Finally, Bartley believes that the university should invest in a cultural center. “We really need to give African-American students a place to tell their story. We need something that African-American students can point to and say this is mine; something that they can show others, and say, “See, Clemson has this up here; a place for us to come, a place for us to be somebody here at Clemson.” In this way, said Bartley, we can show potential and current students and faculty that we see all of the important ways in which both African-Americans and others influenced Clemson. If you offer people a piece of the pie, they generally stay for dinner.

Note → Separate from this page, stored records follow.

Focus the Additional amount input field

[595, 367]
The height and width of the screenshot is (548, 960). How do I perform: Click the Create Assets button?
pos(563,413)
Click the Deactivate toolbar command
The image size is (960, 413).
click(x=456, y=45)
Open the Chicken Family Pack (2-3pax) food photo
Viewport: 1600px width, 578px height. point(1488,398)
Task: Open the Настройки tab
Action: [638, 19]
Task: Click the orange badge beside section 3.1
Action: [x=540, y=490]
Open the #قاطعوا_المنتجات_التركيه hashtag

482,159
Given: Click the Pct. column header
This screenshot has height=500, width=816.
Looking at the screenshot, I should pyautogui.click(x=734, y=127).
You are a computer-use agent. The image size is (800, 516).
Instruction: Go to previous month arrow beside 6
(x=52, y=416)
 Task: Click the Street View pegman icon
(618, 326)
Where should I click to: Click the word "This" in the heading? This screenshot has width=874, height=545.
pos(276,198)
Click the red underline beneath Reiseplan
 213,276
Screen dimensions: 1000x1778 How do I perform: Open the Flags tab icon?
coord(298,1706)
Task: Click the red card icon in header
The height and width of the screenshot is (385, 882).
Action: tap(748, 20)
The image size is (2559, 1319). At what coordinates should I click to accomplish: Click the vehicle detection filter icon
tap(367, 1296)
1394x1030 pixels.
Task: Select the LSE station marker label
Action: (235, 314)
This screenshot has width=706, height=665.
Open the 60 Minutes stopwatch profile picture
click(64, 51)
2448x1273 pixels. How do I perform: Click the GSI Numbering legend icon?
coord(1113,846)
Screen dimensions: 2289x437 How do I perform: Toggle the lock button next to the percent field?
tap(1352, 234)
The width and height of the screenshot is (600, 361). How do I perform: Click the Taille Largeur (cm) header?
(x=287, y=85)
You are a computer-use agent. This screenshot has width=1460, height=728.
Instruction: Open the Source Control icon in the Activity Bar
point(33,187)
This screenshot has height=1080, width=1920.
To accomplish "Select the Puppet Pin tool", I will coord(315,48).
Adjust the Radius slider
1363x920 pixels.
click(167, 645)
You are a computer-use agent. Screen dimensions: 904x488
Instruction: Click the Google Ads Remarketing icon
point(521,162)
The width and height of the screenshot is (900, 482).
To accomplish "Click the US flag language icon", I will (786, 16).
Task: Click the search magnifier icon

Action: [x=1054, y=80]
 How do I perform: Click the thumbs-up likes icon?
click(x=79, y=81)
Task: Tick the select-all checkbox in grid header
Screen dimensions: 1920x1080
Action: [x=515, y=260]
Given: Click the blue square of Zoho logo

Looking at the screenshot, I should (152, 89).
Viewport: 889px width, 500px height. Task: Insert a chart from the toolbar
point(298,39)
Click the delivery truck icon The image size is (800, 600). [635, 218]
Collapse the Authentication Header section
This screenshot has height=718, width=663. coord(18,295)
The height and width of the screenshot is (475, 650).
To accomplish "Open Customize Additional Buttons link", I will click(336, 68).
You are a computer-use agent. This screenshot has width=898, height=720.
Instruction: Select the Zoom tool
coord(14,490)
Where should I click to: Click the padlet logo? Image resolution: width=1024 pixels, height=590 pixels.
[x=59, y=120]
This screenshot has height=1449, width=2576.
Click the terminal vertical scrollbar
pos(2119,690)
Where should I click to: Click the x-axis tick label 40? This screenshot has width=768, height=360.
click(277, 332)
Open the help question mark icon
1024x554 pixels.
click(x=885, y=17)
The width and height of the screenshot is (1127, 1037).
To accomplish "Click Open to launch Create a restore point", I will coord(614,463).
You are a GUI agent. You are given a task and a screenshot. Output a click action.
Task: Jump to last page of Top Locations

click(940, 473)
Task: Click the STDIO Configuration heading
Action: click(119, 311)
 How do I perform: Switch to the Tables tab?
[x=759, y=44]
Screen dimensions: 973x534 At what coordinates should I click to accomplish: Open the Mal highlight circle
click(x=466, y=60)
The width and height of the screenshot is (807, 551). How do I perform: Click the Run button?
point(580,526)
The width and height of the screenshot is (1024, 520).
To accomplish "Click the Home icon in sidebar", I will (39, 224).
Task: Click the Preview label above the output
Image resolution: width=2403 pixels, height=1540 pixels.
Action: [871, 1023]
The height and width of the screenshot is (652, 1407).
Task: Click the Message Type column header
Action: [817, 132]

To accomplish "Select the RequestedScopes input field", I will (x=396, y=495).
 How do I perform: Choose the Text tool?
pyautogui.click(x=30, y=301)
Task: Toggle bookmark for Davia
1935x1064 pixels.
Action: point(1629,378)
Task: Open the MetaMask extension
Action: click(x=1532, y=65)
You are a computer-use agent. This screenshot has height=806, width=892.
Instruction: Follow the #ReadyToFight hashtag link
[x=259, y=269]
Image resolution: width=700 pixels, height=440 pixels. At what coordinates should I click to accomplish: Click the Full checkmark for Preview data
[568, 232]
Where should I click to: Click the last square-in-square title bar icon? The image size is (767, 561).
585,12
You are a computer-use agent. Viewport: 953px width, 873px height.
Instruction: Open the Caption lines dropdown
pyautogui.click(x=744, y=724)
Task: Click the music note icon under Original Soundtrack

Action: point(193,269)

Bartley knows the importance of education, and says that every student should be welcomed and proud to receive one at Clemson. We are certainly heading in the direction of progress, but there is always room for even more improvement. As Martin Luther King Jr. said, “Change does not roll in on the wheels of inevitability, but comes through continuous struggle.” With Abel Bartley on the job, Clemson will sooner, rather than later, be leading the pack to enhancing the black experience on campus.

 

 Abel Bartley received his Ph.D. in African American and Urban History from Florida State University. He is currently a professor of African American and Urban History with research interests in black politics, education, sports, community development and economics. In his free time, Bartley enjoys reading, sports, spending time with his family and doing community outreach with his church.

Bartley’s book, Keeping the Faith, tells the story of how African-Americans in Jacksonville, Fla. successfully fought against Jim Crow laws using political and economic pressure.